**Required work:** Gather each line of the items below that contains the string "pixels", copying every such line in full. Case counts.
----------
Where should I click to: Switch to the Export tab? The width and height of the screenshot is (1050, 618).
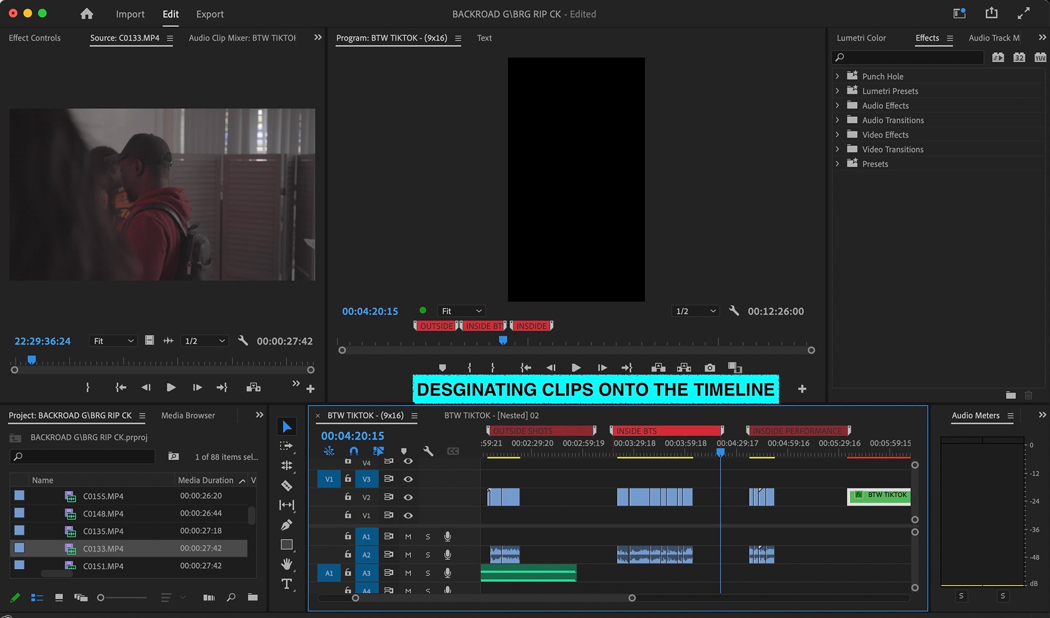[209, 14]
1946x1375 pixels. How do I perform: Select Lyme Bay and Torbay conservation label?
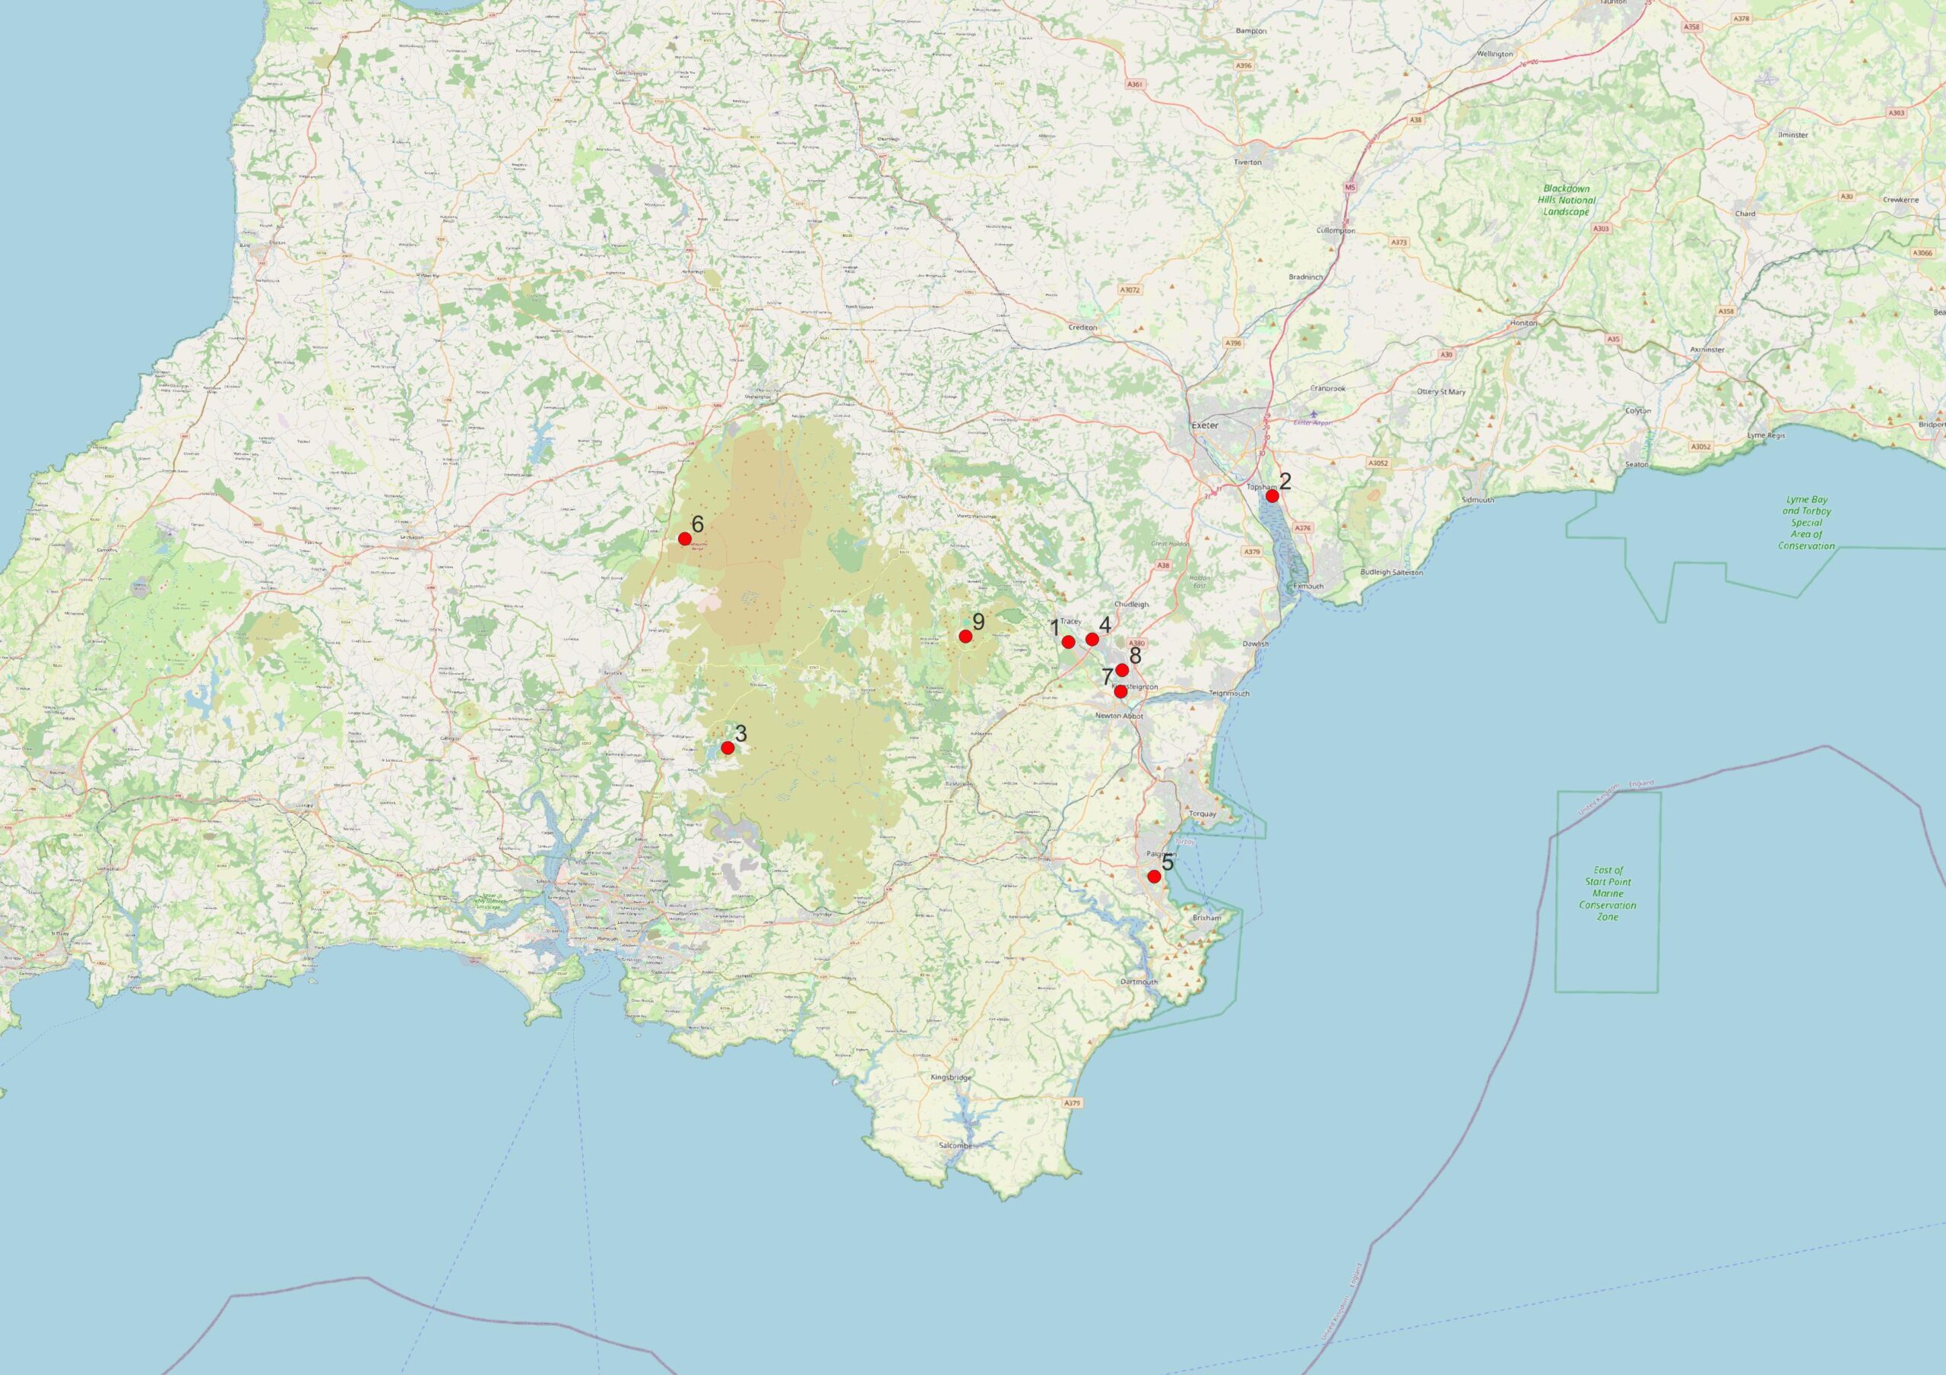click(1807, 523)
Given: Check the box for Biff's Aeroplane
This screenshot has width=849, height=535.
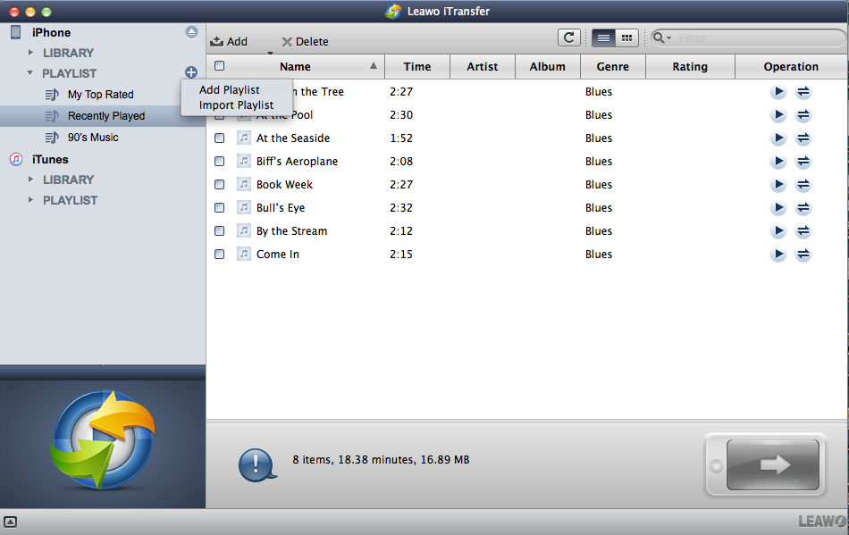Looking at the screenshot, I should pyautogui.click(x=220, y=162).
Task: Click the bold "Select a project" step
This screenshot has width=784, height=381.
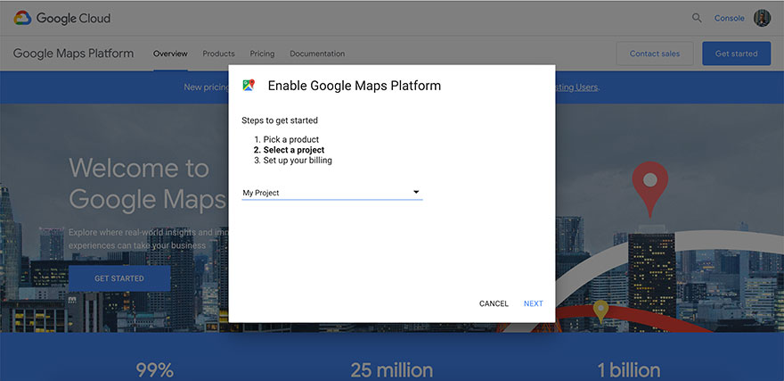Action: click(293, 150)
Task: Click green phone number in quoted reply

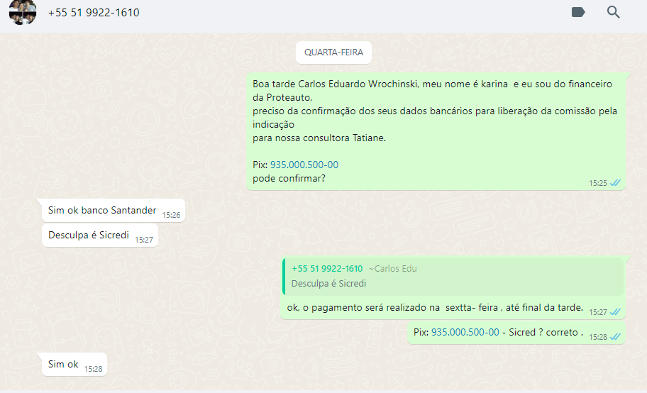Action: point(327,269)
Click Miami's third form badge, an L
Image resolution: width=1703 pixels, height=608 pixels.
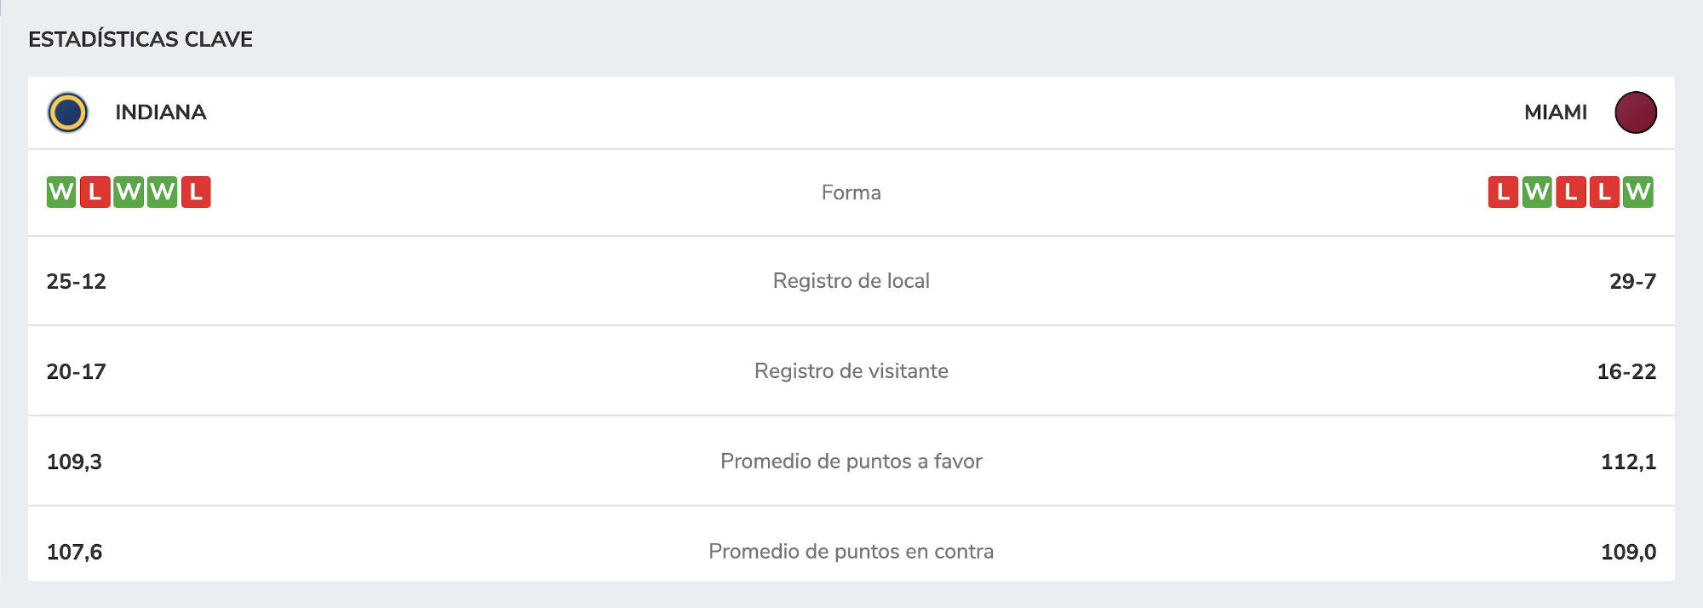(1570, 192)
----------
**Complete output:**
1946x1375 pixels. How do I perform: Select Lyme Bay and Torbay conservation label?
Image resolution: width=1703 pixels, height=608 pixels.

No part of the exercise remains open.